Strenge Umweltbestimmungen
Während des gesamten Verbrennungsprozesses hat eine Computer-Anlage den Vorgang genauestens erfasst, hat unter anderem diverse Werte dokumentiert, die für den Nachweis der Umwelt-Verträglichkeit wichtig sind. Der technische Aufwand hinter dem Ofen ist für einen Laien beeindruckend: Steuerungsanlagen, Rohre, Filter und vieles mehr, das zur Abgasreinigung beiträgt, sind hier zu sehen. Die Immissionsschutz-Bestimmungen für ein Krematorium sind streng, und ihre Beachtung wird von den zuständigen Behörden genau überwacht. Dem Laien ist der umwelttechnische Aufwand vor allem durch zwei Fakten erfahrbar: kein Rauch aus dem Schornstein – und auch nicht die Spur eines Geruchs.

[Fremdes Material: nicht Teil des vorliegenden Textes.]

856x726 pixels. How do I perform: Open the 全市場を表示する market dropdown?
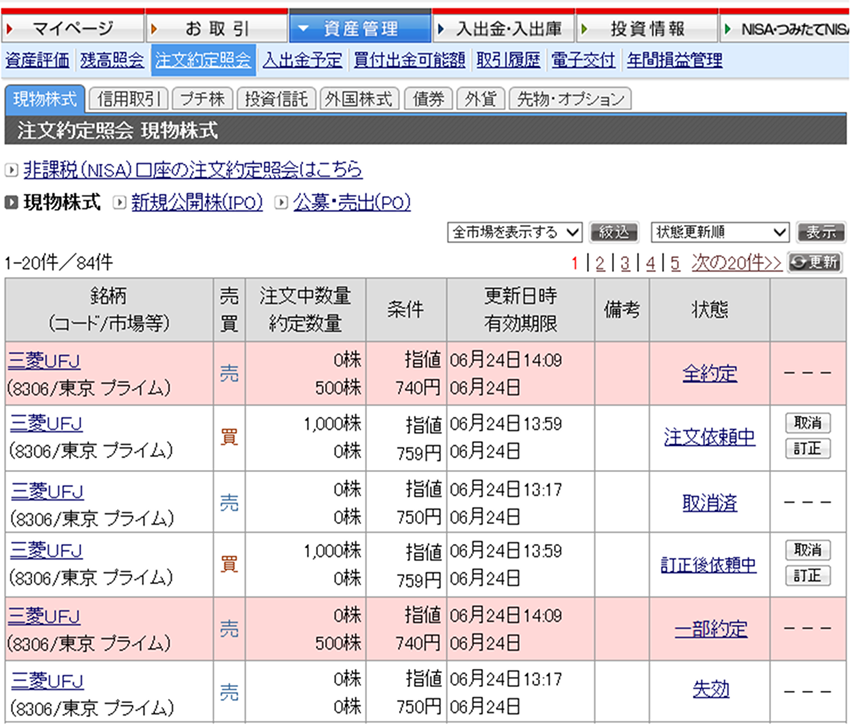pos(515,232)
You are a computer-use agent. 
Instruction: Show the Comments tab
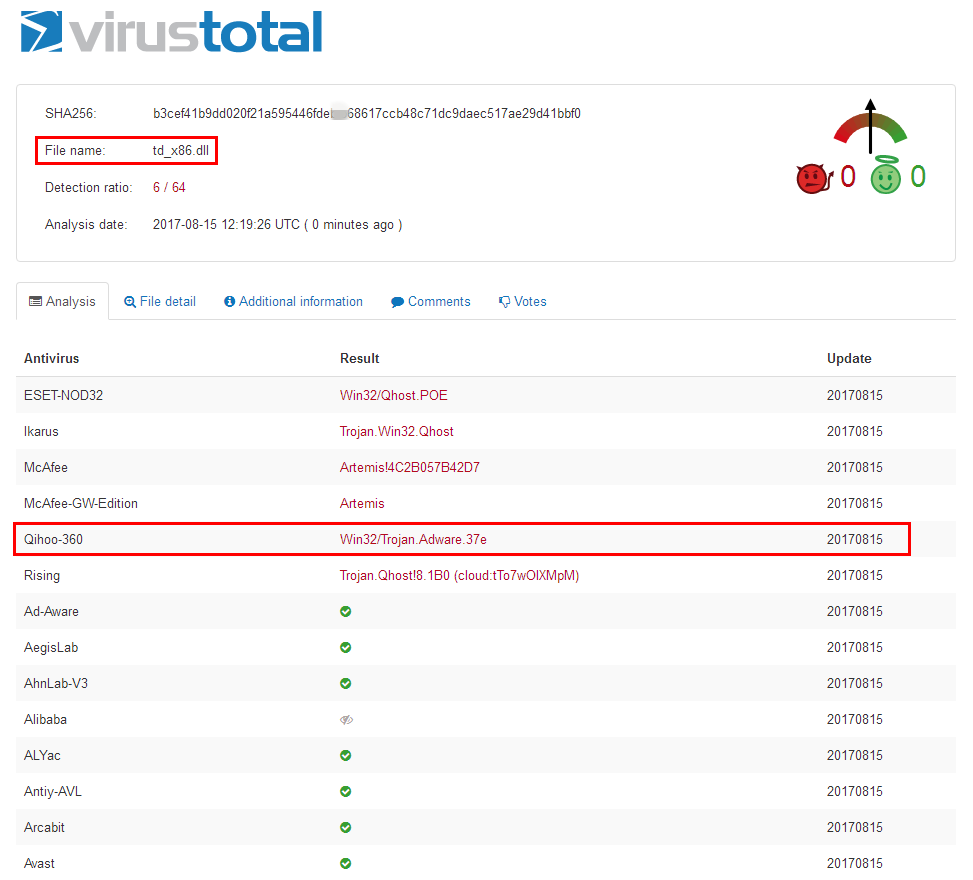pyautogui.click(x=431, y=301)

Beisetzung in der Erde, auf See oder im Kolumbarium
Der weitere Weg der Urnenkapsel, die oft noch in eine so genannte Schmuck-Urne getan wird, liegt in den Händen des Bestatters. Er kümmert sich um die Beisetzung. Diese ist nach deutschem Recht fast ausschließlich auf einem Friedhof möglich – oder in einem Kolumbarium: einem Gebäude, das mit Nischen für Urnen ausgestattet ist. Auf manchen großen Friedhöfen gibt es solche Urnen-Häuser, und mittlerweile wurden auch Kirchen, die nicht mehr für Gottesdienste genutzt werden, zu Kolumbarien umgestaltet. Wer eine Seebestattung wünscht, dessen Asche kommt in eine Salzurne, die sich im Wasser auflöst. Und wenn die Bitte geäußert wird: „Wir möchten Opas Urne zwischen seinen geliebten Büchern ins Regal stellen“? Das ist hierzulande nicht gestattet, wenngleich es „Umwege“ über das Ausland gibt, um die entsprechenden Wünsche dennoch zu erfüllen.

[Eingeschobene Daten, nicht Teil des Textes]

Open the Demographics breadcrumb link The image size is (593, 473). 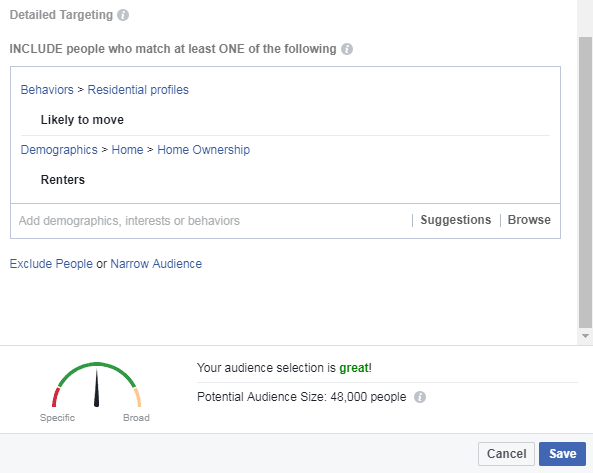[x=59, y=150]
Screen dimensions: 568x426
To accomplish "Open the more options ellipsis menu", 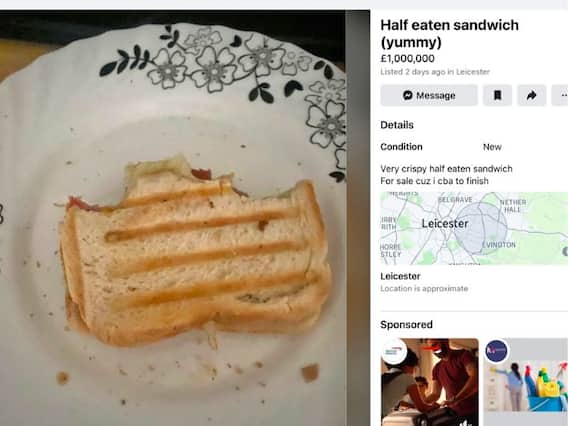I will pyautogui.click(x=560, y=95).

Wunschgemäß: Bestattung im Rum-Topf
Befürworter der Friedhofspflicht geben zu bedenken: Vielleicht werden die Ururenkel des Toten kein Interesse mehr an dem „fernen“ Vorfahren haben – und dann die im Bücherregal stehende Urne nebst Inhalt auf eine gar nicht würdige Art und Weise „entsorgen“! Aber wenn Opa auch nicht „ auf der Kommode stehen“ darf, so konnte doch ein Bestatter im Einzugsbereich des Lüneburger Krematoriums einen anderen ungewöhnlichen Wunsch durchaus erfüllen: Der Verstorbene hatte zu Lebzeiten verfügt, er wolle eingeäschert werden – und die Urnenkapsel möge in seinen Rum-Topf gesteckt und dann auf dem Friedhof begraben werden. Und so geschah es.
Foto: Das Lüneburger Krematorium am Wienebütteler Weg
Foto: Ein Stein mit eingeprägter Ordnungsnummer wird dem Verstorbenen vor der Verbrennung beigegeben, um Verwechslungen auszuschließen. Der Stein kommt mit der Asche in die Urnenkapsel,die Krematoriums-Mitarbeiter Peter Damerow hier zeigt.
Foto: Im Trauerraum können Angehörige und Wegbegleiter vom Verstorbenen Abschied nehmen.